Le magistrat, qui avait notamment fait arrêter l’ancien dictateur chilien Augusto Pinochet, est inculpé pour avoir outrepassé la loi d’amnistie couvrant les atrocités de la guerre civile espagnole et les premières années du franquisme. ( La Libre Belgique ).

 

Voilà  enfin un titre correct.

GARZON, il faut le répéter, n’est pas poursuivi parce qu’il  a essayé  de faire le procès des crimes du franquisme, mais  il est poursuivi pour avoir, dans le cadre de sa mission de juge, refuser de tenir compte de l’existence d’une Loi du Peuple Espagnol, laquelle loi s’impose bien entendu à tous tant qu’elle n’a pas été ( le cas échéant ) abrogée ou modifiée par le Pouvoir Législatif, en Espagne les Cortès.

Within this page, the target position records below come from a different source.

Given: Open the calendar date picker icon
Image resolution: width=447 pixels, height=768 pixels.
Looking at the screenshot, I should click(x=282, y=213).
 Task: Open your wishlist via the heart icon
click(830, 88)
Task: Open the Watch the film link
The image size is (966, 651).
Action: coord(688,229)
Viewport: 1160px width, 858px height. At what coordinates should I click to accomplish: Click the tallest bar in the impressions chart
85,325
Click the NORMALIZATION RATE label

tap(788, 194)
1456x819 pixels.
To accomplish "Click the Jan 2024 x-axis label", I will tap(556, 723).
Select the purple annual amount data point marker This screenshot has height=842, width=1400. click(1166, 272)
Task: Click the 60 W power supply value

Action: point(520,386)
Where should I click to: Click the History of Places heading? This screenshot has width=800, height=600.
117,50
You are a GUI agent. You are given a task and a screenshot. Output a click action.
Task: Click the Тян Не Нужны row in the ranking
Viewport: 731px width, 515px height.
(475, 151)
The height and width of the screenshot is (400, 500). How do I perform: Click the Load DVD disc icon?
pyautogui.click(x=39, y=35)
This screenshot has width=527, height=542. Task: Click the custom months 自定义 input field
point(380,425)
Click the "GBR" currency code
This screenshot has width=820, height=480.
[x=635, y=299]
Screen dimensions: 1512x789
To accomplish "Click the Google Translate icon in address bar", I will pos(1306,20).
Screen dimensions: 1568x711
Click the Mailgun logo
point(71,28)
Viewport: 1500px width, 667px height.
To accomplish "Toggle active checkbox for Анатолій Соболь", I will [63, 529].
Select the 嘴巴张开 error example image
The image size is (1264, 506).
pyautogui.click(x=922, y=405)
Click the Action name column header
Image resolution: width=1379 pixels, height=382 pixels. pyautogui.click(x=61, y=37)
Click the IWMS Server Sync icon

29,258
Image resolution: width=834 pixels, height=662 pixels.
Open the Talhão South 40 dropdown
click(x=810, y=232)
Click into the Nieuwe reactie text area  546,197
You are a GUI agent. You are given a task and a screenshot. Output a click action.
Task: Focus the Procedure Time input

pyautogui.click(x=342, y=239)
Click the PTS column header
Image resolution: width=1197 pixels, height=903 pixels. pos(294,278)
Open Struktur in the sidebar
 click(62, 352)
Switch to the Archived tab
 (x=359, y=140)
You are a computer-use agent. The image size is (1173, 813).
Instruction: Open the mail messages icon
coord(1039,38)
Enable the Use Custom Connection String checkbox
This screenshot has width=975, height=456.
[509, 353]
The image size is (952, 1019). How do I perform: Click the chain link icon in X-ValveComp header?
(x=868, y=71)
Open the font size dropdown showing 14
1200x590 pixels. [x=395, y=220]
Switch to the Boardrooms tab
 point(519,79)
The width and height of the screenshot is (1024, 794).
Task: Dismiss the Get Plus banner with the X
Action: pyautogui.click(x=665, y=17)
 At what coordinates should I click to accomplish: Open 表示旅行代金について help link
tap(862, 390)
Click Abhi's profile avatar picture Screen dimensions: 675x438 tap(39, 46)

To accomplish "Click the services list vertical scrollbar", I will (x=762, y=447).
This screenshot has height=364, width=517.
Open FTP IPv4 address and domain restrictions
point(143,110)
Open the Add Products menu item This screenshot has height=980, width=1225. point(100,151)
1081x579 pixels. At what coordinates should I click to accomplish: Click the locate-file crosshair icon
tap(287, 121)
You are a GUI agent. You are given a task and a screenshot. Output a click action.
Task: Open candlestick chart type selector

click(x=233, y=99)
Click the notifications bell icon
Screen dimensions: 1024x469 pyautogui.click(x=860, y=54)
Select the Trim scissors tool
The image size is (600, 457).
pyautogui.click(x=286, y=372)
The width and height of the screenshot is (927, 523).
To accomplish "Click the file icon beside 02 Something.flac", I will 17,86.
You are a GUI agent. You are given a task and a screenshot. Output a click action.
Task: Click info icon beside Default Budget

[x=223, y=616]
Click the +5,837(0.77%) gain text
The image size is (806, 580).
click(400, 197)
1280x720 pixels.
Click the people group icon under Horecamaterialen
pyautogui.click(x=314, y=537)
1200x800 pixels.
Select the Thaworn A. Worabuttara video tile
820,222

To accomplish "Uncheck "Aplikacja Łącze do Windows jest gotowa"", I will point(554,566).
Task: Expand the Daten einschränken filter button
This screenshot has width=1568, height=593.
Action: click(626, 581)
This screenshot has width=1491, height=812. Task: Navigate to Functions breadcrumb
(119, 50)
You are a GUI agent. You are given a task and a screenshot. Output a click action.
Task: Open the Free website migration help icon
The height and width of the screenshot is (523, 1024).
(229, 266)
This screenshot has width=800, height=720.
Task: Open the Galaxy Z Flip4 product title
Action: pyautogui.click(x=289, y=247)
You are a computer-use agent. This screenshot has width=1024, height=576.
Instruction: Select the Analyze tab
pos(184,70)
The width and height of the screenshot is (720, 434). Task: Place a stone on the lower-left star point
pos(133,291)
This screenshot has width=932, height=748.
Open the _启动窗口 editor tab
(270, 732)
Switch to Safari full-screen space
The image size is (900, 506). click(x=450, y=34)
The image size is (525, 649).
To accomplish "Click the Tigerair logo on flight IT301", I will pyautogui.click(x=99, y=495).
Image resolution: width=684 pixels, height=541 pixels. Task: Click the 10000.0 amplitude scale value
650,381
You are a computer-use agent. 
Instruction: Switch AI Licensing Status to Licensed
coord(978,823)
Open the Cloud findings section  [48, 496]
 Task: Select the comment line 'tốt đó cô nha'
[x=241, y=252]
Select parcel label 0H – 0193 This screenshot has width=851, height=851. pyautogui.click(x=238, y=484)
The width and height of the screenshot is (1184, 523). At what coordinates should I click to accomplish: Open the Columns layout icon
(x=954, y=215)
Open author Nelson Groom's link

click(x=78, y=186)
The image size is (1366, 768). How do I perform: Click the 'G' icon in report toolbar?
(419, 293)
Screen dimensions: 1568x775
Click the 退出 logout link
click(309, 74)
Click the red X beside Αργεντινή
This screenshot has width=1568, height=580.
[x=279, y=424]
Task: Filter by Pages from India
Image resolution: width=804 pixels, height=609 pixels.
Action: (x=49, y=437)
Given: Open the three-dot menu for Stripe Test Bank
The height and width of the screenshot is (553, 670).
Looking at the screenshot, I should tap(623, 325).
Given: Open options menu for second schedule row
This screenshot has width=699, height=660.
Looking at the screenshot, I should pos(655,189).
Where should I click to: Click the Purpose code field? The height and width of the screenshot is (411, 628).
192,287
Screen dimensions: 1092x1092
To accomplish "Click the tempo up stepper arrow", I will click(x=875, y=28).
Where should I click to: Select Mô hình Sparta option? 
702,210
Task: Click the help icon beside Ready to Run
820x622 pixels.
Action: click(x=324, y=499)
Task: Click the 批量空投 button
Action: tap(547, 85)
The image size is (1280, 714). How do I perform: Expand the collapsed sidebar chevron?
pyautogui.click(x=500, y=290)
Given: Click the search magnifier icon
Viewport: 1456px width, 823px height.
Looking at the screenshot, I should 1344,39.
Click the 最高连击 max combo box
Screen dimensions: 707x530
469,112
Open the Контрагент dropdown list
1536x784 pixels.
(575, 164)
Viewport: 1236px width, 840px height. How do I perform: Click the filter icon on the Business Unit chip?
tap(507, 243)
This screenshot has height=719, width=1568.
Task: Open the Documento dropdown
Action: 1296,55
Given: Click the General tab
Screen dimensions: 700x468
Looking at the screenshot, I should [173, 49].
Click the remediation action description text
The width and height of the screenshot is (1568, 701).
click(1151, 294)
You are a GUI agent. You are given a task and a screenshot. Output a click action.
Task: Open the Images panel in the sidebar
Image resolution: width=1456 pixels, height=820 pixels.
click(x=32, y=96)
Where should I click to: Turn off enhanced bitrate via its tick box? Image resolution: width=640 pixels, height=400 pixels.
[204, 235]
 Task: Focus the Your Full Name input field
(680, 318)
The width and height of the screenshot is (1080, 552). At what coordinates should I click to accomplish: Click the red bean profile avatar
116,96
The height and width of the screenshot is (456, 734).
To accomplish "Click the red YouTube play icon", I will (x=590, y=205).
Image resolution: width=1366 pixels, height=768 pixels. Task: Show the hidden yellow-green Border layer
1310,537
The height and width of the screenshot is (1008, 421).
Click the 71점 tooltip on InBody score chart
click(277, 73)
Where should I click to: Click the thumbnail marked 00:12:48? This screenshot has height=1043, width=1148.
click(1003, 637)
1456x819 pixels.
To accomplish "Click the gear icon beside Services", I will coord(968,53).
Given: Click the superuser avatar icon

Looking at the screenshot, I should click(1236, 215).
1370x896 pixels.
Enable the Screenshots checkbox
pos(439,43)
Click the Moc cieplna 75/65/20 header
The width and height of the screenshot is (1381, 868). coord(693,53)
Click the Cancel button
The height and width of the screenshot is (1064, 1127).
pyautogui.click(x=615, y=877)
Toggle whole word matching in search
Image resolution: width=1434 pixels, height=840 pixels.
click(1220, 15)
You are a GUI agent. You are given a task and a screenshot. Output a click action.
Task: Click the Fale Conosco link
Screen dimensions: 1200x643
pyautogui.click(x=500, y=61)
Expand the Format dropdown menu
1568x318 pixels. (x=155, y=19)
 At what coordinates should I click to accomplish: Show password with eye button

Dans la Presse française,  Le Monde  persévère  dans ses erreurs : 

le 21 avril, il titre et écrit : «Le magistrat est poursuivi pour avoir voulu enquêter sur les crimes du franquisme. Baltasar Garzon fait ses cartons. Le célèbre magistrat espagnol s’apprête à quitter son bureau, le cabinet d’instruction numéro 5, qu’il occupe depuis vingt-deux ans à l’Audience nationale, la plus haute instance… 

 

 

Que la Vox populi, Almodovar en tête, prétende que GARZON  est harcelé par l’Audience Nationale parce qu’il gêne  – passe encore, mais passons vraiment.

Que d’autres prétendent encore ( notamment l’association humanitaire AVAZ qui multiplie les pétitions qu’elle  envoie  par mail au monde entier  ) que les règles de droit international  concernant l’imprescriptibilité des crimes contre l’humanité permettaient à GARZON  de recevoir la plainte des  cet  familles victimes du Franquisme et d’instruire cette plainte, devient gênant dans la mesure où cet argument prend des allures de vérité péremptoire difficilement vérifiable sur le fond .

Il faudrait au plus vite que dans les médias le point soit clairement expliqué.

Oui ou non les règles humanitaires d’aujourd’hui permettent – elles  à GARZON de recevoir la plainte  et d’agir comme il l’a fait, c’est-à-dire de tenir pour inexsitante la loi d’amnistie , qui existe bel et bien, et qui n’a pas été abrogée ni modifiée ?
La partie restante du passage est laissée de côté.